The Yakuza: Like a Dragon demo lets you play through a few substories and main story missions. The demo features a bit more content than the TGS 2019 showcase for the game. This lets you play as Ichiban Kasuga, explore the new area, and even gain an additional party member. One thing to keep in mind is that you can’t save in the demo since no save data transfers to the full game.
Right from the get go, the tutorial combat encounter introduces you to the new turn-based combat system in Yakuza: Like a Dragon. Just like Persona 5 and Trails of Cold Steel III, you use the face buttons to select one of four options. Triangle lets you use a skill, Square lets you use an item, X lets you attack, and O lets you pass the turn.
Skills are split up into attack skills, recovery skills, and buffing or auxiliary skills. Skills use up MP. Unlike many turn-based games, you only get to see the currently active member and the character who has the next turn. You don’t actually get to see a full timeline of which party member will follow a few turns later. Attack skills vary by party member with Ichiban getting access to various strong attacks with the baseball bat he gets early on and other party members being able to do wacky things like throw pigeon food on enemies for them to be attacked by random pigeons or even blow fire through what looks like a bottle of alcohol.
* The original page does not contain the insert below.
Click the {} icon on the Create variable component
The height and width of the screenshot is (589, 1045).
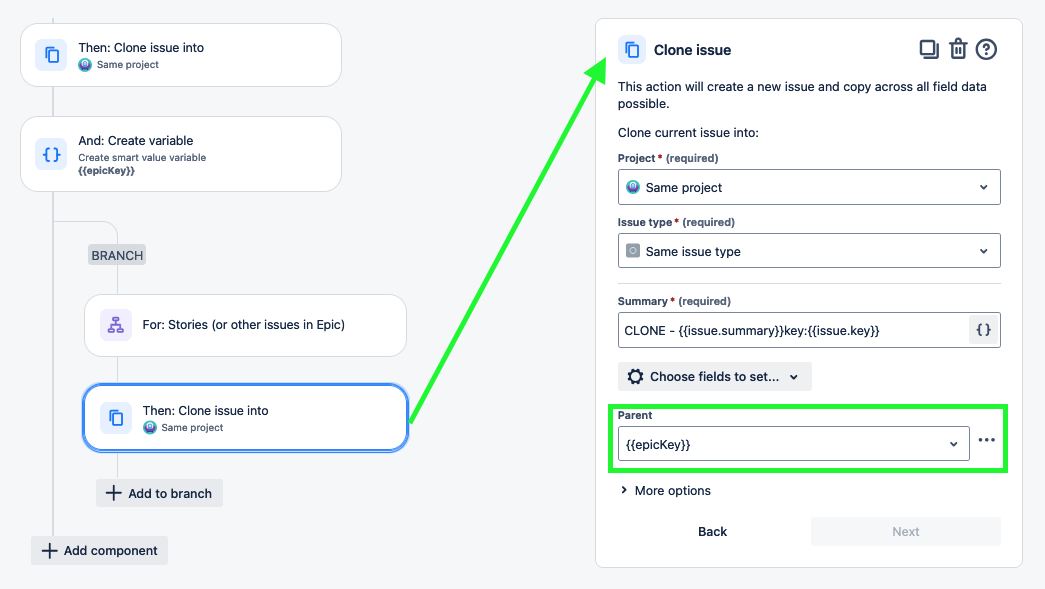(51, 154)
Through combat, you level up not only characters but also job ranks. The demo lets you change jobs right from the get go and each new job has its own set of skills and quirks. The team has definitely done a lot for the animations because of how varied they are for skills. One of the jobs lets you use champagne on enemies to de-buff them. This is a very nice change of pace from switching styles during action combat.
There are two main issues with the combat in its current state though. While the animations are great, some of them take way too long because of positioning and how the environment makes characters move around. Many JRPGs let you skip or speed up animations. I didn’t see any option to do that here. This will make even the smallest of battles take much longer than the low level enemies do in previous Yakuza games. Hopefully the full game lets you skip animations or speed them up.
The portion of the map available in the demo gives you access to quite a few combat encounters, mini-games, and restaurants. Restaurants in the demo heal and restore your MP for the whole party thanks to some expensive meals. There is also one free heal available on the map that is useful if you want to avoid using items. Right now karaoke only has one song which is Machine Gun Kiss. There’s a movie mini-game that looks like a whack-a-mole like situation where you have to try and stay awake during a movie by pressing buttons displayed on sheep near you. The final mini-game I tried was Ichiban driving a bike collecting trash all over the city. There’s also an arcade but the cabinets are not accessible in the demo.
Overall, the four to five hours I’ve put into the demo to try various things has been great. There are some technical issues like visual pop-in and some low quality textures on vehicles, but this is definitely a lot better than I expected. It still feels like a modern Yakuza game despite the drastic change to combat. Hopefully the English release date isn’t too far behind the Japanese one that will happen in January 2020.